FILE - Portland City Hall, Nov. 15, 2024.
Kristyna Wentz-Graff / OPB
The Independent Police Review workers, represented by Oregon AFSCME Local 189, argue that the city won’t commit to protecting workers’ jobs — and preventing layoffs — during the coming overhaul of the city’s police oversight system.
“We’re asking for concrete language ensuring job security,” said Independent Police Review employee Gayla Jennings in a Tuesday media statement, “just a binding agreement that the experienced administrative investigators and staff at IPR will have a guaranteed option to continue to do the important work they’ve dedicated their careers to in the city’s new police oversight system.”
Portlanders overwhelmingly voted to establish a new system to handle police officer misconduct in 2020, one that would essentially replace the current Independent Police Review office.
That department will be called the Office of Community-based Police Accountability. But that transition is still in limbo, after legal and policy delays. In the meantime, staff with the Independent Police Review continue to assess police misconduct cases.
Unionized staff fear the transition to a new department will cost them their jobs. In previous press releases, they point to a budget note adopted by Portland City Council in 2021, in which the elected officials committed to “preserving the existing positions in Independent Police Review (IPR) as permanent, ongoing positions.”
Despite the change in government — and councilors — in the years since, that note appears central to the breakdown in labor negotiations, which have stretched on since August.
“Workers are going on strike due to the city of Portland’s outright refusal to offer positions doing the same or similar work in the new police oversight board to these experienced public servants,” reads a Tuesday evening press release shared by AFSCME Local 189.
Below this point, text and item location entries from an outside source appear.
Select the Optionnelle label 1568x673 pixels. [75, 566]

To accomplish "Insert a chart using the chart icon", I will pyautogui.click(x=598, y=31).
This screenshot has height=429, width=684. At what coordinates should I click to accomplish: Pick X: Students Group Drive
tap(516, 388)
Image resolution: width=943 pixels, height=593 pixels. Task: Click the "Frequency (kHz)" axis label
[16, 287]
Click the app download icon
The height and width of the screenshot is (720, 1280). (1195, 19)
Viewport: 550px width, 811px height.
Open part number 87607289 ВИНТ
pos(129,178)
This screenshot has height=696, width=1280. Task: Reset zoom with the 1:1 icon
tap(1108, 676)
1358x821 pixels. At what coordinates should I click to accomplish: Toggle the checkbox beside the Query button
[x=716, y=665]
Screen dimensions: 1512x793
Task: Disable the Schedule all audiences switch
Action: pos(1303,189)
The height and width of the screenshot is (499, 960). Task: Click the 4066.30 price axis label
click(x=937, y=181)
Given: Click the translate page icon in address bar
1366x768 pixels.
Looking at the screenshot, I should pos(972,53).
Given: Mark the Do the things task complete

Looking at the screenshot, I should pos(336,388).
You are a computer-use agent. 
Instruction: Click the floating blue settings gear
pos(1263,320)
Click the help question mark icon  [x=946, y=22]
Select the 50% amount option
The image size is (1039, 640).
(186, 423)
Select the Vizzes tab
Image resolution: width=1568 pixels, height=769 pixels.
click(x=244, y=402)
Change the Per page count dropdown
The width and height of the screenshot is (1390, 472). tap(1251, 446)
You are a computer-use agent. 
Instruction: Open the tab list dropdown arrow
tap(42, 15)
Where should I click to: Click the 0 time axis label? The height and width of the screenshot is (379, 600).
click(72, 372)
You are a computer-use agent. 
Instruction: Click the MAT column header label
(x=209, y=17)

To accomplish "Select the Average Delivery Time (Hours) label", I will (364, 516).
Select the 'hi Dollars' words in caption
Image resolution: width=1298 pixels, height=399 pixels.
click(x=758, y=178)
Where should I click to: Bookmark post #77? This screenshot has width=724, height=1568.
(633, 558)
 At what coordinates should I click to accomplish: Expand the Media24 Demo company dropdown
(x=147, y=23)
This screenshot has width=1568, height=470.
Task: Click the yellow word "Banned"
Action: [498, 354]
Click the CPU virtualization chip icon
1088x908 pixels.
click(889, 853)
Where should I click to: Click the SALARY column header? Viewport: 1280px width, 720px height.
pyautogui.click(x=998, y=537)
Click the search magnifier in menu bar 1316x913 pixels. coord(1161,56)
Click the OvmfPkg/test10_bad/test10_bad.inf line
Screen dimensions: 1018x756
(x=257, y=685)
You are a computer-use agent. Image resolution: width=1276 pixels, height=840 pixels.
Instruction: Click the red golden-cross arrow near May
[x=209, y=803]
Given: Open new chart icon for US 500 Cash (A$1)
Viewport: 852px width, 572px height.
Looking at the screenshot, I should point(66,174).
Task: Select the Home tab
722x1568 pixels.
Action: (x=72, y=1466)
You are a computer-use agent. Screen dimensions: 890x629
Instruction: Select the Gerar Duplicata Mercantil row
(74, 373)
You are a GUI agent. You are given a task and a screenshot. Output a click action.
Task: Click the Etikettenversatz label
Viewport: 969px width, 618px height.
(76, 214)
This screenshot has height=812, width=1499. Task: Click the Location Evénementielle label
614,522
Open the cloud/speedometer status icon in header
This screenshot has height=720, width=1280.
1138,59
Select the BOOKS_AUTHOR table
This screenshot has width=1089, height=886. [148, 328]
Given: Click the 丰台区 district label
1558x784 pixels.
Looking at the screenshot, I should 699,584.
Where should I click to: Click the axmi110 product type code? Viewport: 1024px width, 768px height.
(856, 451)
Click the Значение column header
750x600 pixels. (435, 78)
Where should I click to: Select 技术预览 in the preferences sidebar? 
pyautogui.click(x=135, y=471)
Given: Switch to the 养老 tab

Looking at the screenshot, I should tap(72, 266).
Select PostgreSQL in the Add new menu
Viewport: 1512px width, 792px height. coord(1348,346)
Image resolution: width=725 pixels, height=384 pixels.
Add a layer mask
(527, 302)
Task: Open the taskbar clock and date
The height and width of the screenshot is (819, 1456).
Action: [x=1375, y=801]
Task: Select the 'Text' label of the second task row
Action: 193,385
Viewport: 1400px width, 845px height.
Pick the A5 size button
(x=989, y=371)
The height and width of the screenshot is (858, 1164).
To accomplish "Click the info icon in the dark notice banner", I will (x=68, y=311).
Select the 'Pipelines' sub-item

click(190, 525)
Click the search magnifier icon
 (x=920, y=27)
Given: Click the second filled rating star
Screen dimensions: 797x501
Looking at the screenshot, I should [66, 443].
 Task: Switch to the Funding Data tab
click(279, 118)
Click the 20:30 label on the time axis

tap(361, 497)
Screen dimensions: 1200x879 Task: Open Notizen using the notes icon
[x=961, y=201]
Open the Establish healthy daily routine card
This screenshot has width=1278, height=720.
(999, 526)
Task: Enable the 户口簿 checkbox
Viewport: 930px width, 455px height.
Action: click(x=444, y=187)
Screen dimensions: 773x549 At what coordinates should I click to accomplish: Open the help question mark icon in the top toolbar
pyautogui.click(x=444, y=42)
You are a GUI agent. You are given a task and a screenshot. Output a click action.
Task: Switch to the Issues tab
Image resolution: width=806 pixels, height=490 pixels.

City officials say their hands are tied, due to the founding principles of the new police oversight office. City spokesperson Alison Perkins said that the voter-approved plan only allows the director of the new Office of Community-based Police Accountability, not city managers, to make staffing decisions.
“Guaranteeing direct placement would violate City Charter by overriding the Director’s authority,” Perkins said in a Tuesday email. “Any changes to the City Charter can only occur if Portlanders vote to amend the Charter.”
The small group of unionized Independent Police Review staff and their supporters are kicking off their three-day strike Wednesday with a picket in front of City Hall, where their offices are located.
It’s already made an impact. According to Council President Elana Pirtle-Guiney, enough councilors have refused to cross the picket line, including herself, that Wednesday’s council meeting has been cancelled due to lack of quorum.
AFSCME Local 189 spokesperson David Kreisman said that during the strike, police misconduct cases will need to be investigated by the three Independent Police Review managers.